A. Neisseria meningitidis — endotoxin (LPS) is the virulence factor
B. Cryptococcus neoformans — polysaccharide capsule inhibits phagocytosis and impairs T-cell activation
C. Mycobacterium tuberculosis — cord factor (trehalose dimycolate) causes granuloma formation
D. Streptococcus pneumoniae — polysaccharide capsule causes opsonisation resistance
Reveal Answer
Answer: B. Cryptococcus neoformans — polysaccharide capsule inhibits phagocytosis and impairs T-cell activation
Correct: Cryptococcus neoformans. The clinical context (HIV, low CD4, subacute course, very high opening pressure, clear CSF, lymphocytic pleocytosis, low glucose, positive India ink) is classic for cryptococcal meningitis. The mucoid polysaccharide capsule is the key virulence factor — it inhibits neutrophil phagocytosis, impairs complement activation, and blunts T-cell-mediated immunity, resulting in lymphocytic (not neutrophilic) pleocytosis. In severely immunocompromised patients, even this lymphocytic response may be minimal ('pauci-cellular' CSF), worsening prognosis. Treatment: amphotericin B + flucytosine induction, then fluconazole maintenance.
SELF-CHECK
A 3-year-old child presents with sudden high fever, bulging fontanelle, and irritability for 24 hours. LP: WBC 8,500/µL (88% neutrophils), protein 320 mg/dL, glucose 10 mg/dL (blood glucose 85 mg/dL). Gram stain shows Gram-negative coccobacilli. Which organism is most likely, AND which complication explains why this age group needs prophylaxis of close contacts?

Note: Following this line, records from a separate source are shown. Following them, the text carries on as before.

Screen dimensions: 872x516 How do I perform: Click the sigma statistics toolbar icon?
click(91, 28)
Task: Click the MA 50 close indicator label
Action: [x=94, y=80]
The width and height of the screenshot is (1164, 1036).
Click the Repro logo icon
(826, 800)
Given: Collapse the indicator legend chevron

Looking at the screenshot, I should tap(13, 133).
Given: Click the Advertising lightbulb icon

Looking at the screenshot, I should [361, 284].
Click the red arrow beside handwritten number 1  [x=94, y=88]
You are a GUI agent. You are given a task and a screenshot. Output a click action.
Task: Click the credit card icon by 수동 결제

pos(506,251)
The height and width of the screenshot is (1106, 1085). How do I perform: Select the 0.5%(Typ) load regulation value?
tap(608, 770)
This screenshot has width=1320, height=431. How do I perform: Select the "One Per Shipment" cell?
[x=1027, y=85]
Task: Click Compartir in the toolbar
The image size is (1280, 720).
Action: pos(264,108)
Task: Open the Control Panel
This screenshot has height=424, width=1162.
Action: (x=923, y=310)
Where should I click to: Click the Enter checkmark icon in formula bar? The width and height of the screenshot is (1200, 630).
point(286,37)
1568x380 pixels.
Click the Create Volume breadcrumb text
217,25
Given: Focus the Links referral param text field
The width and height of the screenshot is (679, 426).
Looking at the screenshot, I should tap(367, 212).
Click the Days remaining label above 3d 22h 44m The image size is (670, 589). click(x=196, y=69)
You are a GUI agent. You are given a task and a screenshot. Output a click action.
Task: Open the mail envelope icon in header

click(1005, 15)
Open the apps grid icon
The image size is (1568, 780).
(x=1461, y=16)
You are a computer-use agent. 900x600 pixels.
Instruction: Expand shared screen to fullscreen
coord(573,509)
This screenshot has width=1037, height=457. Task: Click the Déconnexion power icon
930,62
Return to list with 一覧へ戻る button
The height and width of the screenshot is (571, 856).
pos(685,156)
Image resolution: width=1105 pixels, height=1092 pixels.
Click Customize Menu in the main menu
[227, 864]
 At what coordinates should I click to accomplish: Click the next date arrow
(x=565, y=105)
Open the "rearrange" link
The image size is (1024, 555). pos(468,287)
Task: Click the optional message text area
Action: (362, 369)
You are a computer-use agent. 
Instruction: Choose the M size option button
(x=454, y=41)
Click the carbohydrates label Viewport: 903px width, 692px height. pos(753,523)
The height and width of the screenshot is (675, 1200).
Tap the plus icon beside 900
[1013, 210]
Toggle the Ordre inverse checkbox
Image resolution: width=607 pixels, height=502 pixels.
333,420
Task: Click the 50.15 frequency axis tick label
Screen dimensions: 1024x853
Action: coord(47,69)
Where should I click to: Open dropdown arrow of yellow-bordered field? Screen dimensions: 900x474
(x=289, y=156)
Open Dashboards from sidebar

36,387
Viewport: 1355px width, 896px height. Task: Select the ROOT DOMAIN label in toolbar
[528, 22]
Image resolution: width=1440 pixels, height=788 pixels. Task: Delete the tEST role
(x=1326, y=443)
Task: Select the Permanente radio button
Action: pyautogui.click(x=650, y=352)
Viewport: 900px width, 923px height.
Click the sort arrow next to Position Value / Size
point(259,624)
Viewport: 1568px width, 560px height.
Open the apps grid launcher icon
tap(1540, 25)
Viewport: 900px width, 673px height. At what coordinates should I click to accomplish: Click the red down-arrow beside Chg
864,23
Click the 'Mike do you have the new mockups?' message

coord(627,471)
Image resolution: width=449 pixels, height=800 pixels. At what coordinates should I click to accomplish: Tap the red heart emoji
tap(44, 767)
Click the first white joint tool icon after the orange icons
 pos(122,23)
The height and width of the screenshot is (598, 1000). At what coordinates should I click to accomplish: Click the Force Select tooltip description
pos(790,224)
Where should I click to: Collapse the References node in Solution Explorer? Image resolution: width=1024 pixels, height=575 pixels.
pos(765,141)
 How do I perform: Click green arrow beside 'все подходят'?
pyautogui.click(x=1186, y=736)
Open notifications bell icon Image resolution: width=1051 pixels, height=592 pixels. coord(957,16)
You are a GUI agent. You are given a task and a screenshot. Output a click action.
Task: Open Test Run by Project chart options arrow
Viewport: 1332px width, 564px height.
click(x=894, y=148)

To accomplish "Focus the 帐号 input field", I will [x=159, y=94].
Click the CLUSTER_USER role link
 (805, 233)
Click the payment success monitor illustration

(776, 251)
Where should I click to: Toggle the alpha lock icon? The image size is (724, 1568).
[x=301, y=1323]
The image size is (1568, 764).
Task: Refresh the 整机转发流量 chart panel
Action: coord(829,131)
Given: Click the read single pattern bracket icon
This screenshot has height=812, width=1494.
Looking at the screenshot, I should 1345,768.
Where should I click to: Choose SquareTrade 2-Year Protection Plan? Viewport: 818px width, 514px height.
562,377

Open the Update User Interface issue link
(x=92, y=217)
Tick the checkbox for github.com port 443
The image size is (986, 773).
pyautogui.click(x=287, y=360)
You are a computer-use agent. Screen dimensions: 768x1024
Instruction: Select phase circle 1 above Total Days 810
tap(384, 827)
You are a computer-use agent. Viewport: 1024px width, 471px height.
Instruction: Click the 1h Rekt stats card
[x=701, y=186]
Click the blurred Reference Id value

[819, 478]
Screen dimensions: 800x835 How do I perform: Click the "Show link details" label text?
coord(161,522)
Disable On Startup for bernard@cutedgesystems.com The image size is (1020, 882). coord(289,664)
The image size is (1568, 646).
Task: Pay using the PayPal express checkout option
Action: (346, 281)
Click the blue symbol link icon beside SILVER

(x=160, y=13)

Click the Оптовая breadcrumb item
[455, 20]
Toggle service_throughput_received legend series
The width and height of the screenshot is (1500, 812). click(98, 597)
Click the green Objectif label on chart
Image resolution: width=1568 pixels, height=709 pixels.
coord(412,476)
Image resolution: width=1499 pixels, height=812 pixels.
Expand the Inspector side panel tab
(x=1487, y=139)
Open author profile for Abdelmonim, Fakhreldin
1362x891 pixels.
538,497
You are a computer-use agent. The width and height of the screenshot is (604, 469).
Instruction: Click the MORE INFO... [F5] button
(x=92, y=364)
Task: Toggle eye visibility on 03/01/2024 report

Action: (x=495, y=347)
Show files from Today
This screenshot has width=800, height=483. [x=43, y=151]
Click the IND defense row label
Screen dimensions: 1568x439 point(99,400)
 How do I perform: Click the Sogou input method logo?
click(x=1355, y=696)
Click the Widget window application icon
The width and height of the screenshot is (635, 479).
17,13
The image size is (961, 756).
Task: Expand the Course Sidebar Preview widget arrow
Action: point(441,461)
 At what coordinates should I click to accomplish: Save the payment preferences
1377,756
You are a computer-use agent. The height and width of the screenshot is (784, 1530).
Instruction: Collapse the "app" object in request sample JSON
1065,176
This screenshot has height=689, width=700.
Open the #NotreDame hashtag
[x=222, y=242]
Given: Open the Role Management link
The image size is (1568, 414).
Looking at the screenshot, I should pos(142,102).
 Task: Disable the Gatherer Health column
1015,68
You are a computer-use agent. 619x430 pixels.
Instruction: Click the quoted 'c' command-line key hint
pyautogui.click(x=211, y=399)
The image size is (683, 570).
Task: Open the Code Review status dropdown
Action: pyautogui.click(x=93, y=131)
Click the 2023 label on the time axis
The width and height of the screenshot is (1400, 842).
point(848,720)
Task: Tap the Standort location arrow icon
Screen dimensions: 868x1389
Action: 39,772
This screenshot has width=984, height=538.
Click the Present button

A. Streptococcus pneumoniae (Gram-positive diplococci) — subdural empyema risk
B. Haemophilus influenzae type b (Gram-negative coccobacilli) — risk of secondary cases among household contacts; rifampicin prophylaxis indicated
C. Neisseria meningitidis (Gram-negative diplococci) — Waterhouse–Friderichsen syndrome risk
D. Listeria monocytogenes (Gram-positive rod) — motor neuron complication in neonates
Reveal Answer
Answer: B. Haemophilus influenzae type b (Gram-negative coccobacilli) — risk of secondary cases among household contacts; rifampicin prophylaxis indicated
Correct: Haemophilus influenzae type b (Hib). In the pre-Hib vaccine era, this was the leading cause of meningitis in children 1 month to 5 years. Gram-negative coccobacilli is the morphological clue. The WBC and glucose profile confirm acute pyogenic meningitis. Hib can spread among unvaccinated household contacts of young children — rifampicin prophylaxis (4 days) is given to household contacts with children under 4 years old. Note: Hib vaccination (PCV) has dramatically reduced incidence in immunised populations. In India, the Universal Immunisation Programme now includes Hib vaccine.